#### Passage to read:
# # # #

Fabrication of functional basal ganglia circuitry in vitro: from nano- and micro-scale topographies to microfluidic devices.

Abstract

According to the European Brain Council, the annual total cost of brain disorders such as Huntington’s disease (HD) and Parkinson’s disease (PD) in Europe is approximately €386 billion. In order to develop therapies for neurodegenerative diseases, model systems that accurately
reproduce the complex circuitry of the adult brain are needed. Neuron circuits developed in vitro could be used for studying pathogenesis of disorders and for high-throughput screening of potential therapies. In vitro models may offer the potential for highly reproducible and controllable cell circuitry, mimicking to some extent the complex neural connectivity required for function.

# # # #

#### Extracted material:
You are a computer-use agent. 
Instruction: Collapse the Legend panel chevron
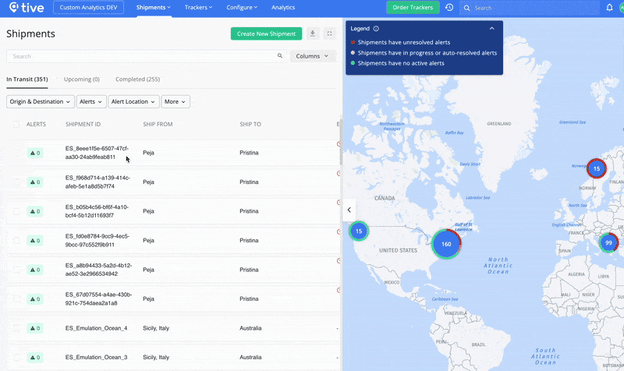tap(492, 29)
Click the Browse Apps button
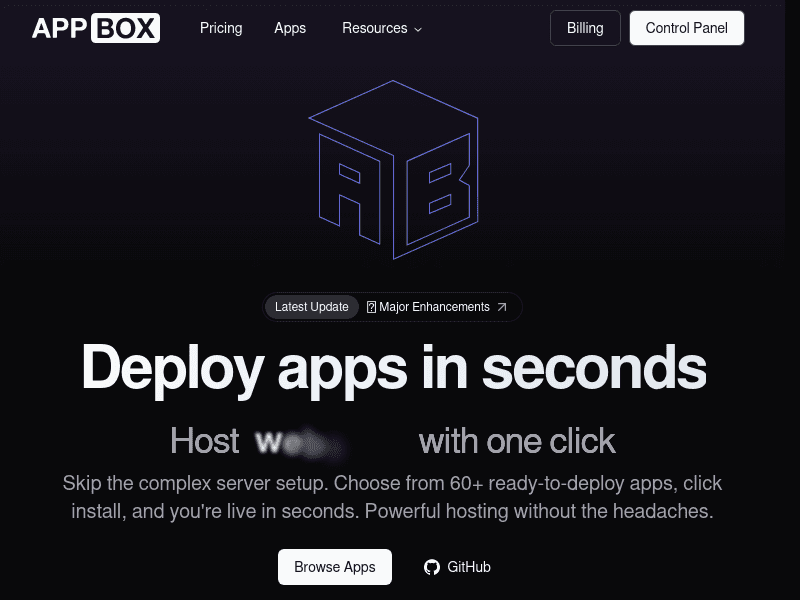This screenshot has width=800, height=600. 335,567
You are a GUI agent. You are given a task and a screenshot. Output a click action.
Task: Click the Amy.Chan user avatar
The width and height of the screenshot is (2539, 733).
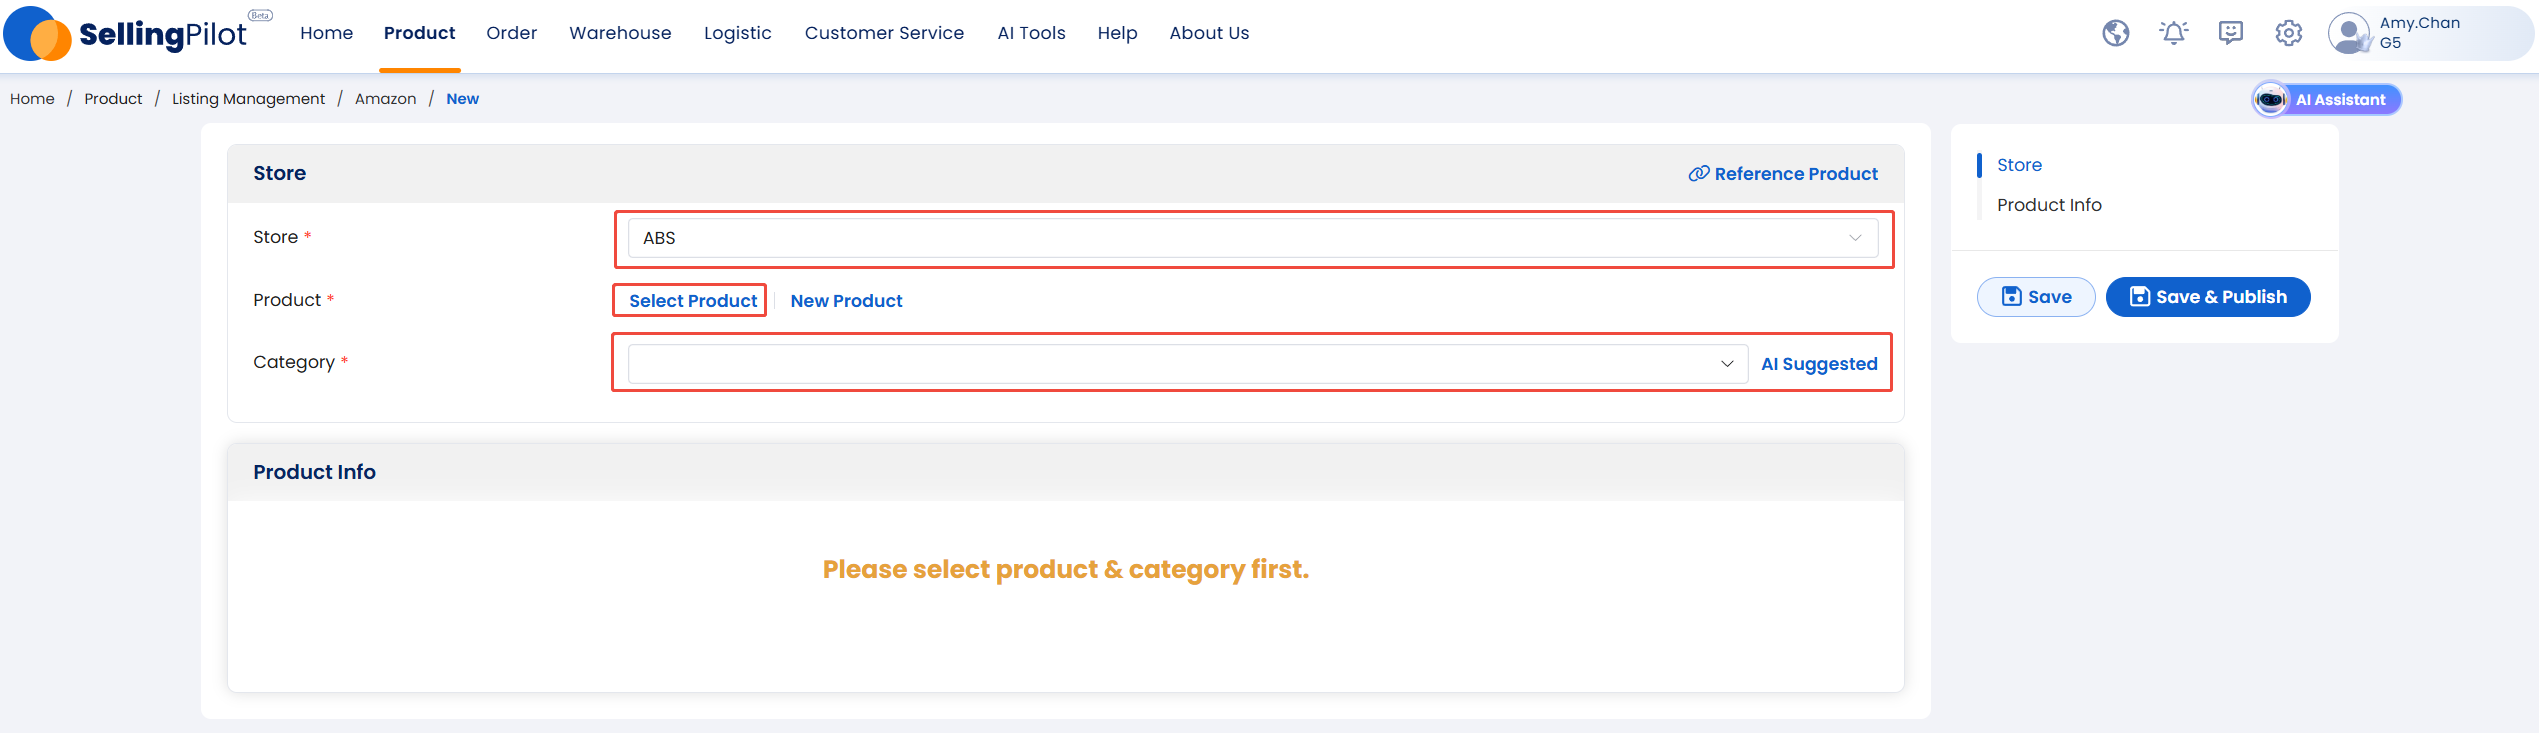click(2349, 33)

# # # #

#### Problem requirements:
Answer these questions from the abstract above:
1. Which two brain disorders does it name?
2. What does it give as the annual total cost of brain disorders in Europe?
3. What two uses does it state for neuron circuits developed in vitro?

#### Exercise response:
1. Huntington’s disease (HD) and Parkinson’s disease (PD).
2. Approximately €386 billion.
3. Studying the pathogenesis of disorders and high-throughput screening of potential therapies.